• [Required action]:
Using the data that follows, say how many lines contain the word "Given", giving the number by itself.

• [Records]:
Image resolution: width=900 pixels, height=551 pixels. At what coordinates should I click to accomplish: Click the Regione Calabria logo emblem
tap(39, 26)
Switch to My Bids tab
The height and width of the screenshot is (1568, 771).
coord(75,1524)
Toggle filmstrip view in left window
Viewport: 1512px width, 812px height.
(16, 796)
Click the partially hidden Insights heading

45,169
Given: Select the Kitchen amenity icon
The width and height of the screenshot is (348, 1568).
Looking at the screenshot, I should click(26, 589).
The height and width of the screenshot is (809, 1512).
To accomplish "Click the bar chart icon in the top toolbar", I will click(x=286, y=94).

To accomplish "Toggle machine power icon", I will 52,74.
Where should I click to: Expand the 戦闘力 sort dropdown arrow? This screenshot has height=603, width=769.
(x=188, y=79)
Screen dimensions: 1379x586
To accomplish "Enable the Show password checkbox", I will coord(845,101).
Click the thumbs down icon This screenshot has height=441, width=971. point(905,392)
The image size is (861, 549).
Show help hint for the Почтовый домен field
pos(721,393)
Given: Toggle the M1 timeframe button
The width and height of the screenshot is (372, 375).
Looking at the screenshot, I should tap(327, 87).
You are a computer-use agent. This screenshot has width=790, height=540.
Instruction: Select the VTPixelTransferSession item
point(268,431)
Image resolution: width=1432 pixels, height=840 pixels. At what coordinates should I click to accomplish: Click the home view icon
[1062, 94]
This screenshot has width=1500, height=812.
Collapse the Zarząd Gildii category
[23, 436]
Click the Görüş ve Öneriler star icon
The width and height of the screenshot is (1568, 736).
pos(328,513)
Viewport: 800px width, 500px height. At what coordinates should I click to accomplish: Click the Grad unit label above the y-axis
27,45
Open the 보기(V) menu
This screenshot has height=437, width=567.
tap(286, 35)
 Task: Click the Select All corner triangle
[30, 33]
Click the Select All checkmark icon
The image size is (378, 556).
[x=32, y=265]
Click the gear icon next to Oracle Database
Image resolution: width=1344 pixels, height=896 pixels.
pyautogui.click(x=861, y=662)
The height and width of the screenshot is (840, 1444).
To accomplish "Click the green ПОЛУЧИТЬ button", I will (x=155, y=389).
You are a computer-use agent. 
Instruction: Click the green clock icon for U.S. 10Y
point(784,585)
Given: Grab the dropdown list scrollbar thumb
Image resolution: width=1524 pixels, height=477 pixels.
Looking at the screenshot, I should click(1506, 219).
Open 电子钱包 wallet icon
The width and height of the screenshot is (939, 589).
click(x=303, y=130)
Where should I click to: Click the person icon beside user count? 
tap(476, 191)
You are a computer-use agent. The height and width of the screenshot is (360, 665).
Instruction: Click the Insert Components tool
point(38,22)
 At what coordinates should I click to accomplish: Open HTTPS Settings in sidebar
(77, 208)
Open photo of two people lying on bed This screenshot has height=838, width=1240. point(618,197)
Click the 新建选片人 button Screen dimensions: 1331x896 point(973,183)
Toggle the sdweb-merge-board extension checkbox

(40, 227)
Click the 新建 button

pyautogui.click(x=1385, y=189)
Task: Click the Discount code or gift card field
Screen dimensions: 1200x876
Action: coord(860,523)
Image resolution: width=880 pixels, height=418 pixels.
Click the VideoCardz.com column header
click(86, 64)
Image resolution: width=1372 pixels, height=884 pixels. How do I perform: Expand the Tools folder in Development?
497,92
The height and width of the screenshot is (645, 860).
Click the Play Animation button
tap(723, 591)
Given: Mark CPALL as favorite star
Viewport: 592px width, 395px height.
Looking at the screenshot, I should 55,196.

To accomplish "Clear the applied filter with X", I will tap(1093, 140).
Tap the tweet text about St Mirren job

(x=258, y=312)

• [Solution for this problem]:
4